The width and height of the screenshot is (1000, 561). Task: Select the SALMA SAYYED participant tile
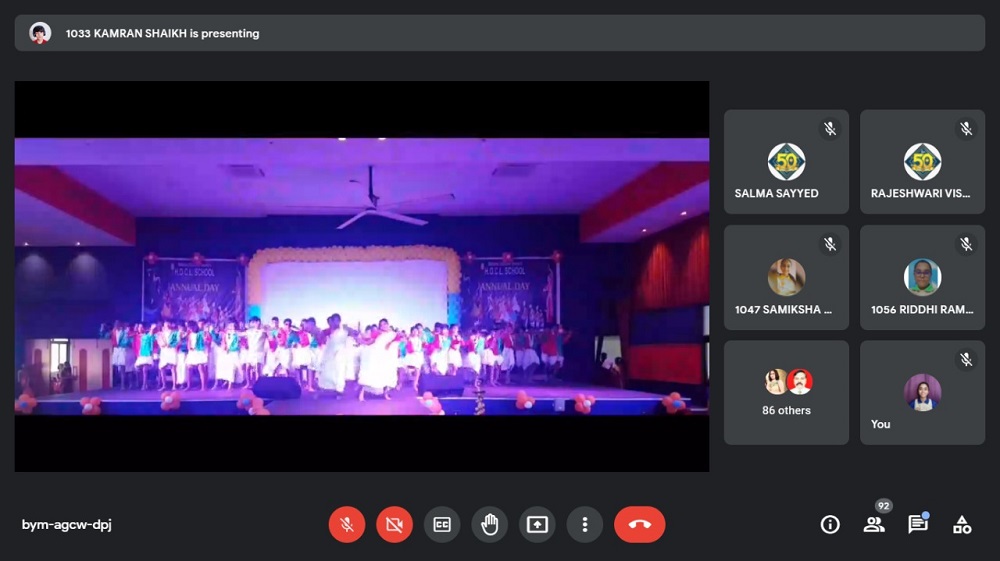pos(785,162)
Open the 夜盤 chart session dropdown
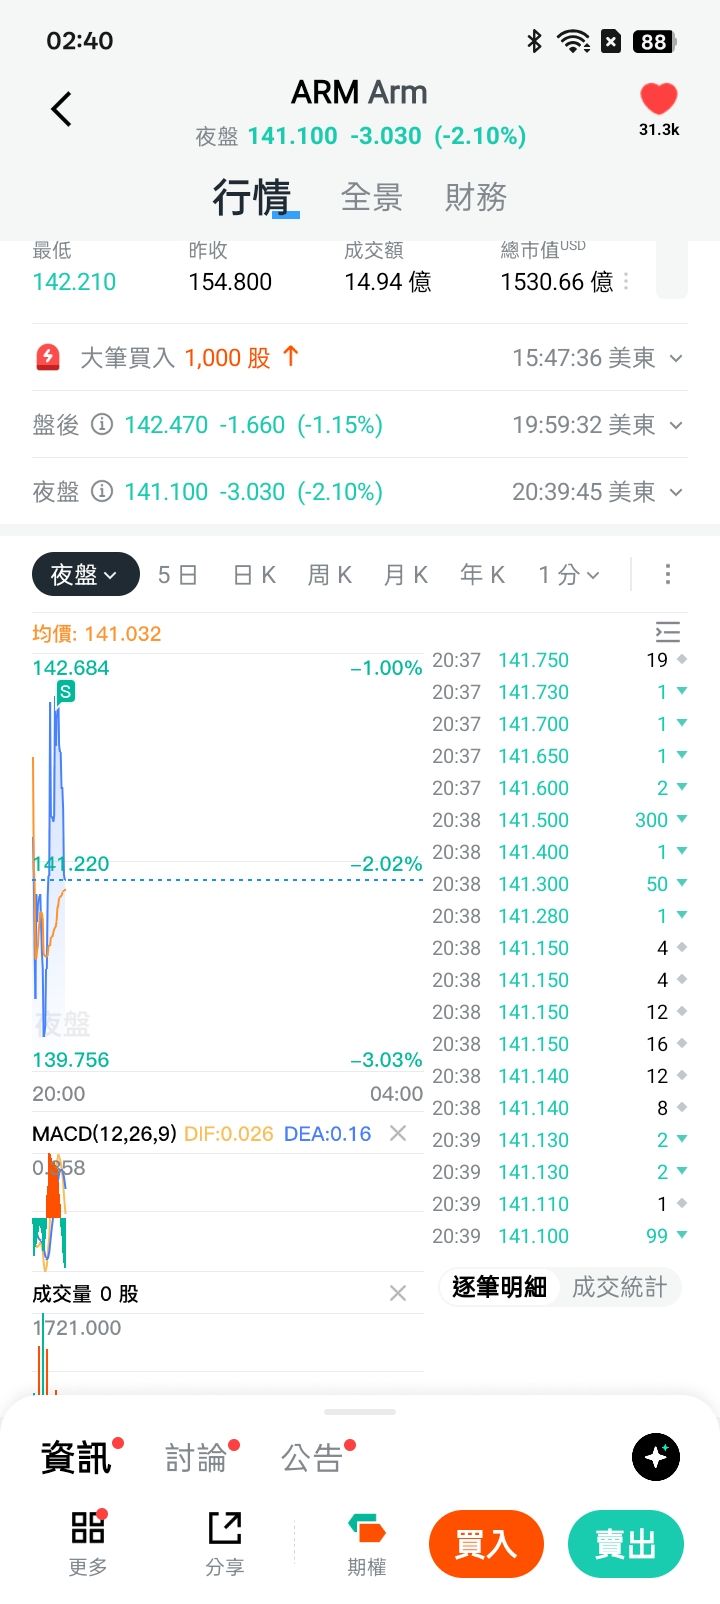This screenshot has width=720, height=1604. pos(85,574)
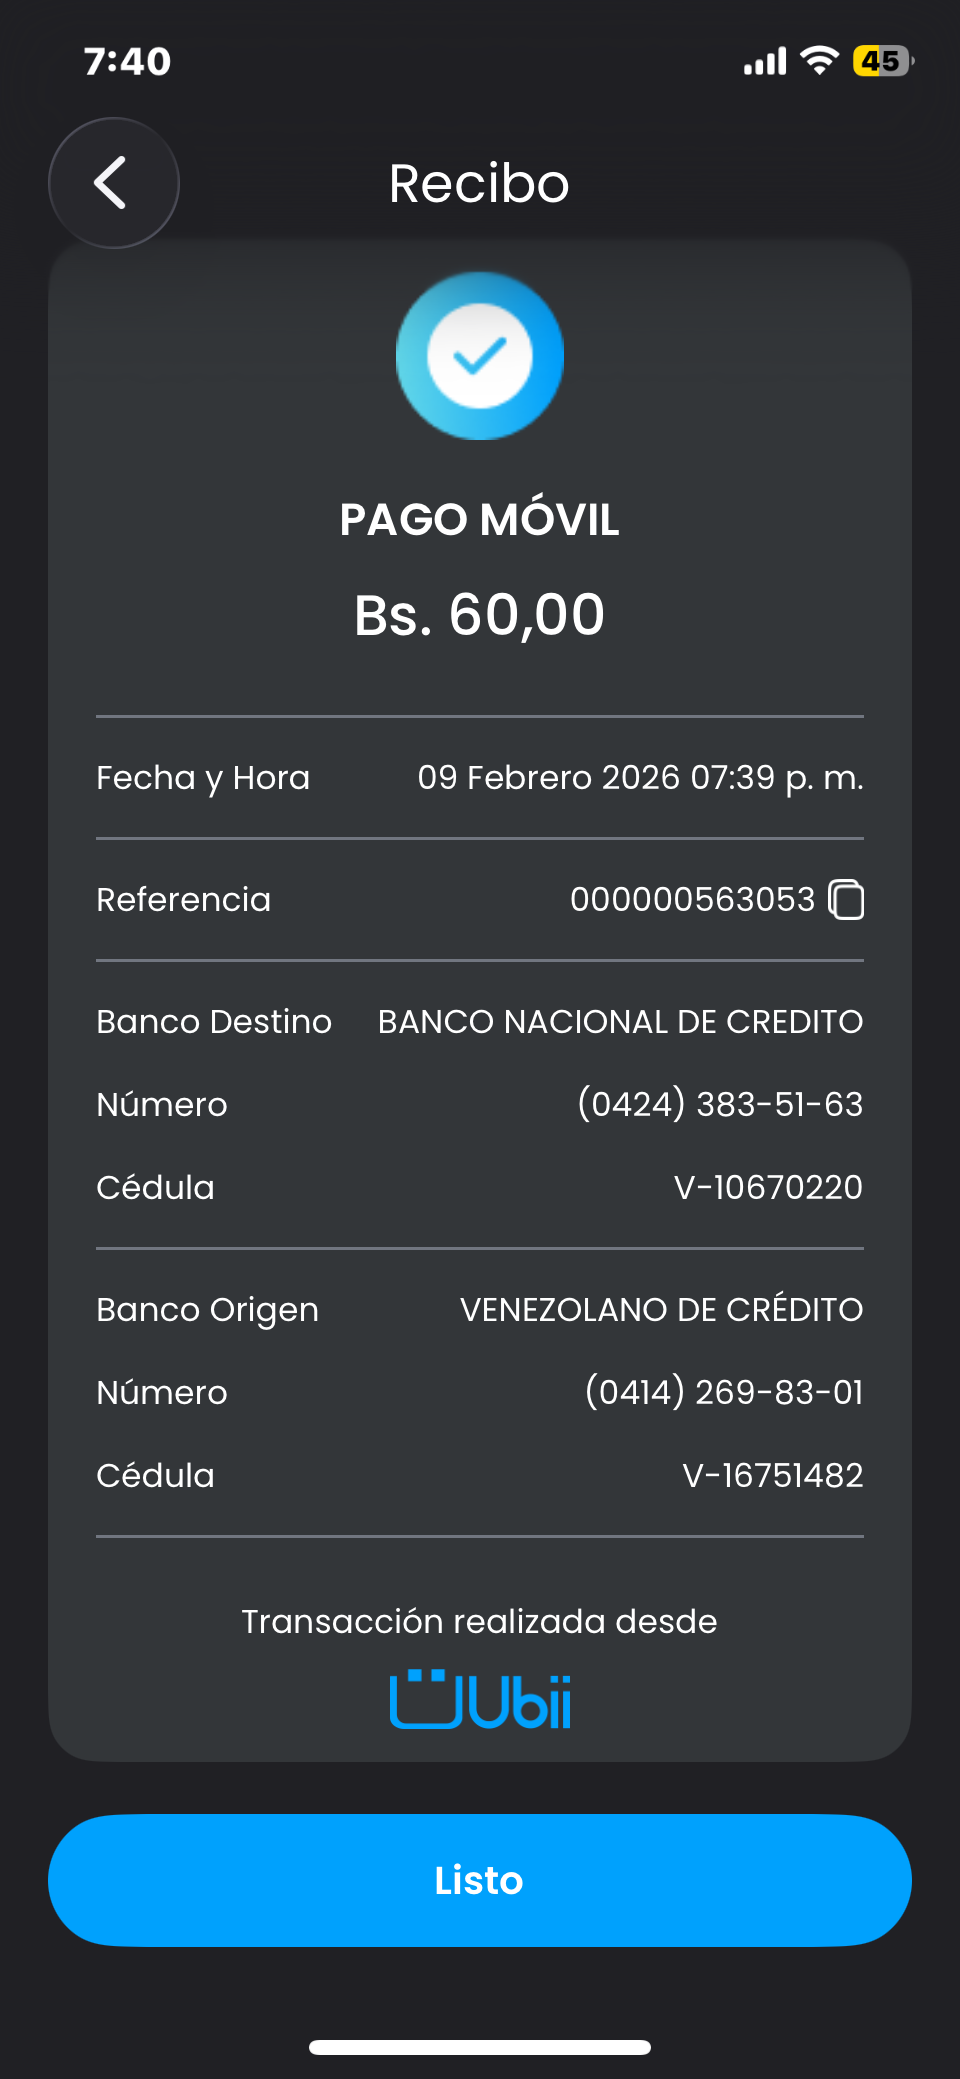This screenshot has width=960, height=2079.
Task: Tap the Recibo screen title
Action: click(479, 184)
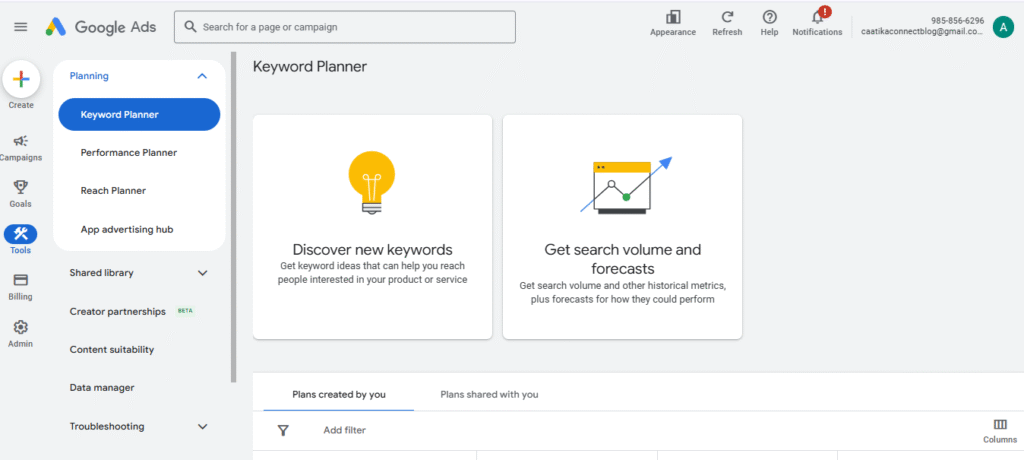Expand the Troubleshooting section

tap(202, 426)
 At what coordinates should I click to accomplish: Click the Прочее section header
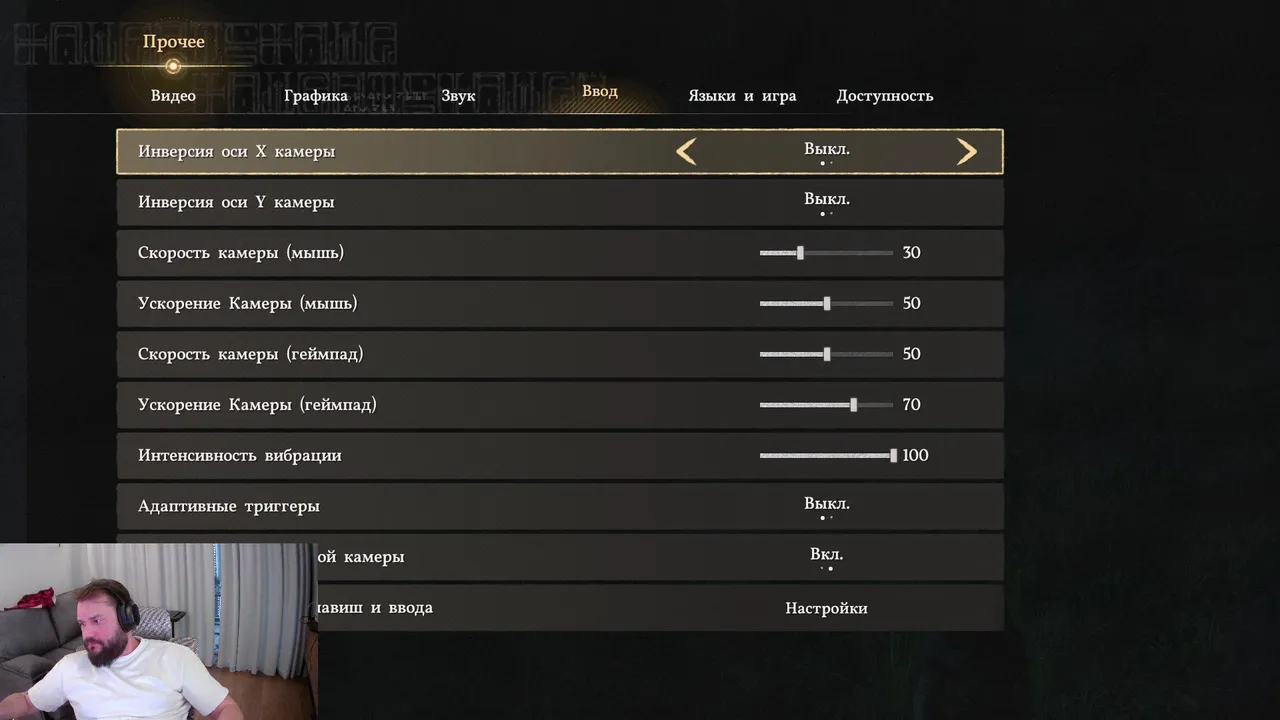(173, 42)
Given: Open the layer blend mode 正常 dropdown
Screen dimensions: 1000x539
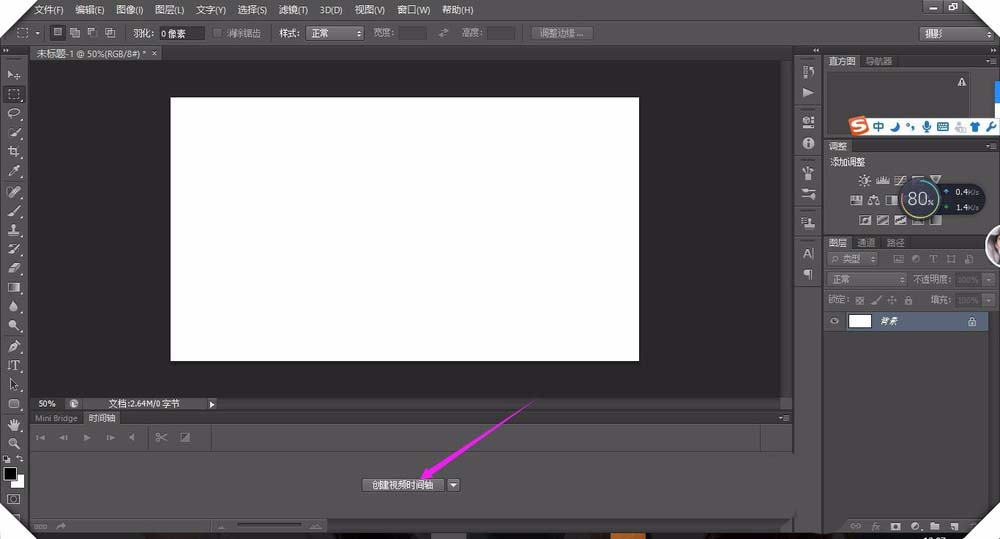Looking at the screenshot, I should click(867, 280).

**Work instruction**. The copy must match every line of the data exactly and contain no pictures.

**Reply**.
The width and height of the screenshot is (1000, 561). Task: Select the SALMA SAYYED participant tile
pos(785,162)
Open the 夜盤 chart session dropdown
This screenshot has width=720, height=1604. pos(85,574)
This screenshot has width=960, height=2079.
Task: Tap the Recibo screen title
Action: click(479, 184)
Expand the Troubleshooting section

tap(202, 426)
 At what coordinates should I click to accomplish: Click the Прочее section header
(173, 42)
Given: Open the layer blend mode 正常 dropdown
Screen dimensions: 1000x539
Looking at the screenshot, I should click(867, 280).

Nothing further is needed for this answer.